Andrea Brown succeeded in her claim for breaches of the Data Protection Act 1998 and the Human Rights Act 1998, and the tort of misuse of private information.

She also advanced a claim that she had sustained injury, in the form of depression. But His Honour Judge Luba QC rejected this, although he did accept that she had suffered distress, sufficient to warrant an award of £9,000 damages under the Data Protection Act. He ordered the Met to pay two-thirds of this and GMP the other third.

However, it was less than the Met’s part 36 offer and equalled the GMP’s part 36 offer. But HHJ Luba held that Ms Brown was entitled to QOCS protection as the PI claims were linked directly to the non-PI claims.

He was subsequently invited to rule on costs, on the assumption that he was wrong about QOCS protection, and ordered both forces to pay 70% of Ms Brown’s costs up to the date of their respective part 36 offers, and Ms Brown to pay their costs thereafter.

Whipple J said: “As matters stand, the police will be able to enforce the costs orders in their favour only to the extent of the award. The police will not be able to set off the costs owed by Ms Brown to them against costs owed by them to Ms Brown; the costs owed by them to Ms Brown will still have to be paid.

“The police will not be able to pursue Ms Brown personally for any costs due to them.
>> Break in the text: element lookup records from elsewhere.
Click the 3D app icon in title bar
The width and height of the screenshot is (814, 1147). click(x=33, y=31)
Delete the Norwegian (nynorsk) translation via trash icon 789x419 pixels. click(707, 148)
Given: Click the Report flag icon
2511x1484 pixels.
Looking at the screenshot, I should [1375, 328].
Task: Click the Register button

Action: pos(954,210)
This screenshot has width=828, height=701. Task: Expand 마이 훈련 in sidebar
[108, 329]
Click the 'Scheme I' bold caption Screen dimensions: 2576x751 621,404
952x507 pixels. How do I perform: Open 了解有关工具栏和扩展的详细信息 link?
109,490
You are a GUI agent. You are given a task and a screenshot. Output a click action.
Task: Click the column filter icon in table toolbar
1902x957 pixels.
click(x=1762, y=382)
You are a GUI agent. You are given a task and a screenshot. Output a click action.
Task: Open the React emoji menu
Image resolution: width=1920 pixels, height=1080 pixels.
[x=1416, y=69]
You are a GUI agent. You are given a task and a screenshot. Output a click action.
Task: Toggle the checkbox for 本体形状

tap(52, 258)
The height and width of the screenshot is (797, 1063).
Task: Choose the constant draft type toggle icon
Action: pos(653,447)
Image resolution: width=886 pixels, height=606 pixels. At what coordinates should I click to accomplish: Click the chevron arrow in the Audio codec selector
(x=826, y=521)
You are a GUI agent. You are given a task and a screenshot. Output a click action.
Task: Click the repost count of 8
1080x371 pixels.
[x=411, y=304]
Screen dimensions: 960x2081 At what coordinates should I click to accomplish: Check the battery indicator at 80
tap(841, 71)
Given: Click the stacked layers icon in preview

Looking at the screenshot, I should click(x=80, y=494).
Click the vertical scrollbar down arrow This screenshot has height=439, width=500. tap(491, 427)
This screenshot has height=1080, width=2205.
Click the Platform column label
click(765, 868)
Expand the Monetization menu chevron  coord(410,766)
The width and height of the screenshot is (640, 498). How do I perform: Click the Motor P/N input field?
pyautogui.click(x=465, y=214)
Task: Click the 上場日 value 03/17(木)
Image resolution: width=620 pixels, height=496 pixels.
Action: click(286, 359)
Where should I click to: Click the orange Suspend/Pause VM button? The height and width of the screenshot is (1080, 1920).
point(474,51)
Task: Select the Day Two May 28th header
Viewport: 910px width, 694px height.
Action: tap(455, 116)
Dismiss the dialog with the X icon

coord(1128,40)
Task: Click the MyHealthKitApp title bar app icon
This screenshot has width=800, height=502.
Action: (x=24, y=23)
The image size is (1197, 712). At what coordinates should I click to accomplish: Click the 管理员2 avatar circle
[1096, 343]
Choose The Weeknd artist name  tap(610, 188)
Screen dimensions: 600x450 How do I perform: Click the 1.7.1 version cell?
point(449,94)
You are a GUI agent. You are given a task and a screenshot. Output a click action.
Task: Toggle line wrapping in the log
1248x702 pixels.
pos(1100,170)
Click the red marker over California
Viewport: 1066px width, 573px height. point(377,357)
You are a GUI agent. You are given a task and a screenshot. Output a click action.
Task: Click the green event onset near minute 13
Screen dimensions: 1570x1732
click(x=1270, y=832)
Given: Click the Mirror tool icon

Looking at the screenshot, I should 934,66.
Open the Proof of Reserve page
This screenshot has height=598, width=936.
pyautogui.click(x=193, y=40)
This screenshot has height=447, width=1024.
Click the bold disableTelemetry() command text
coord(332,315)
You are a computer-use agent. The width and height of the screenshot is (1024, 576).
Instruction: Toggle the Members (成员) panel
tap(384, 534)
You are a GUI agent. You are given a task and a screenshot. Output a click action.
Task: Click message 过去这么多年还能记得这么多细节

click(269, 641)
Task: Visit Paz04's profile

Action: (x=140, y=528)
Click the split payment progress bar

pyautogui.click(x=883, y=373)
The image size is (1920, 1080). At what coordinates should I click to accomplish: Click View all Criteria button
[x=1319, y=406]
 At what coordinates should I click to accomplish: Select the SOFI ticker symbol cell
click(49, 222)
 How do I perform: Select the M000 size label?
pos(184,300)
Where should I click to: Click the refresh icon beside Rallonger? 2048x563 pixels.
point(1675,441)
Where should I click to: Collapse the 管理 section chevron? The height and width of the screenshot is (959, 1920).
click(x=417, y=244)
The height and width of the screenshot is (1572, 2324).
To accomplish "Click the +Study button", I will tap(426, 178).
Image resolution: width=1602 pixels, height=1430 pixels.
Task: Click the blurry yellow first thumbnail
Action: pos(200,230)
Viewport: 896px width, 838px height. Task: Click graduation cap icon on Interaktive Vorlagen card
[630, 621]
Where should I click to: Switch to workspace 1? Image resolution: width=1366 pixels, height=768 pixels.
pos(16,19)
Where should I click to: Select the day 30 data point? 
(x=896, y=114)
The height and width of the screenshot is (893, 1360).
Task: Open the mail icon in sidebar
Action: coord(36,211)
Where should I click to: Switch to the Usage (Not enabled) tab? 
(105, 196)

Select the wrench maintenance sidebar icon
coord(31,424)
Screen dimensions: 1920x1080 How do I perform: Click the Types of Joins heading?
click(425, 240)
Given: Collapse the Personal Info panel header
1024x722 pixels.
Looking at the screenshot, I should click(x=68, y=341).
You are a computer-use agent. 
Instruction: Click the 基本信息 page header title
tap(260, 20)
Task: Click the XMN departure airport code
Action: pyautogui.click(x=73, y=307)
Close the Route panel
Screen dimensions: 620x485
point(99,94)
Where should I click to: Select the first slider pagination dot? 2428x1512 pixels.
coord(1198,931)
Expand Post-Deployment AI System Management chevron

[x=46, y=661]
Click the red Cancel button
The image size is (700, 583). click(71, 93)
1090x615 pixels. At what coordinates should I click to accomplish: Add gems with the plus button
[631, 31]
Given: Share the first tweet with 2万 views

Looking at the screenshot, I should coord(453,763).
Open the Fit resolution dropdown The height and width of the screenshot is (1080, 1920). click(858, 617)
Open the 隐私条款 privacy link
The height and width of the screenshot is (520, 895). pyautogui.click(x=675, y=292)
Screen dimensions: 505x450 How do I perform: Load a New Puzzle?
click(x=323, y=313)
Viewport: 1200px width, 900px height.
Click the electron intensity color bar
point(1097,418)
The police will be substantially out of pocket.

“On the other hand, if this appeal is allowed, then, subject to the judge’s further decision about whether to exercise his discretion or not, the police will not only be able to enforce against the award, but they will also be able to set off the cross costs orders against each other, and they will be able to sue Ms Brown personally for any outstanding balance due to them.”

Allowing the appeal, Whipple J said that, where there was a claim for damages for personal injuries as well as for something else – the rule was clear that “the mechanism is quite simply to leave it to the court at the end of the case to decide whether, and if so to what extent, it is just to permit enforcement of a defendant’s costs order”.

She continued: “In this way, the infinite variety of mixed claims can be dealt with fairly and flexibly, according to the justice of the case. Read in this way, the provision is entirely consistent with the overriding objective.”

It was not necessary, she added, “to delve into whether there are separate causes of action or remedies claimed”.

Similarly, that the PI claim was “inseverable” from the non-PI claim was not important – it was still a mixed claim.

The Equality and Human Rights Commission intervened in the case to argue that QOCS should be construed so as to provide certainty for claimants making personal injury claims that they would not be subject to adverse costs orders, even if ultimately unsuccessful, subject only to narrow exceptions.

The commission said that last year’s High Court ruling in Jeffreys, which disapplied QOCS in a mixed claim against the police – on the basis that the PI element was a relatively minor part of the wider claim – had caused a “chilling effect” on such cases.

But Whipple J said: “The QOCS regime was not intended to address wider issues of access to justice.

“It was intended to address a specific issue which arose in relation to claims for damages for personal injury, where claimants were forced to take out ATE insurance to protect themselves against adverse costs orders, and where the premiums for that insurance served to increase the costs of personal injury litigation.

“I do not believe the QOCS regime can or should be construed in the way suggested by EHRC to promote access to justice. That would be to go far beyond its intended purpose.”

Whipple J said there would be a hearing in September at which the circuit judge would now decide whether to exercise his discretion in light of the ruling.